The mission of the Deep Green Program is to enable commanders to use simulation to foresee the outcomes of plans and make necessary adjustments. The program is developing a synergistic human/machine system, which includes establishing natural warfighter-computer interfaces, creating a common futures graph, and building a synthetic battlespace engine that will understand inputs and employ reasoning to predict multiple battlefield outcomes. Instead of having a planning phase followed by an execution phase, Deep Green will execute both phases simultaneously. The idea is to allow commanders to think creatively about the options available to accomplish a mission. The software-based system then takes these alternatives and analyzes how they might play out to help commanders stay within an enemy’s decision cycle. The technology will allow commanders to generate options rapidly and proactively to avoid any surprises. “The assertion behind Deep Green is we should be surprised much less frequently,” said Deep Green's Program Manager Col. John Surdu.

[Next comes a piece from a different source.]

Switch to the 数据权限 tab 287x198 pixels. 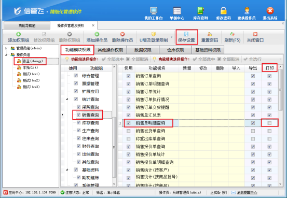[143, 50]
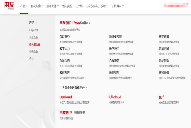191x128 pixels.
Task: Open the U8+ product logo
Action: tap(161, 97)
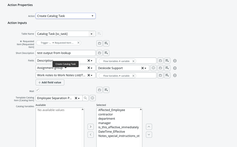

Deep Green is divided into several components or applications:
  • Commander’s Associate, i.e. the primary interface between human users and Deep Green. Its interface allows users to draw freehand on it and to speak instructions to generate options. In the future, it will be able to infer or deduce commanders’ intents from their sketches and speech. The goal is for officers to draw a course of action on a monitor the way they would on a piece of paper and to have the computer understand the drawings and generate futures. The Commander’s Associate also will be able to prompt commanders at times when they need to generate options.
  • Blitzkrieg, which takes the options generated for friendly, allied and neutral forces and models possible futures.
  • Crystal Ball, which basically controls how Blitzkrieg generates rules, and it monitors data from an ongoing operation and updates the likelihood metrics associated with possible futures.
The Context

The previous two phases of the programme saw the development of the voice and written symbology, also provided by Adapx. The recent contract aims to integrate Capturx into battle command systems, enabling commanders to create their own battle plans by ‘simply speaking and sketching their plans using standard military jargon or symbols.

Designed to be ‘faster for decisions and deployment’, Capturx was developed to make battle command easier for soldiers and commanders in an effort to reduce data entry obstacles: ‘You made a decision five minutes ago, and in ten minutes it could be wrong’, a company spokesman added.

Describing itself as a ‘global expert for speech and sketch’, Adapx claims to provide easier interfaces which require less training, and avoid the ‘clunky interface’ commonplace in legacy systems. The company also provides a pen and paper option using special pens for those who use hard copy for mission planning.

As already stated, this news follows the contract award to the company in October from the U.S Army Research Laboratory’s Simulation and Training Technology Center, which aims to ‘streamline course-of–action simulations’ for small unit commanders, which allow them to predict potential courses of action.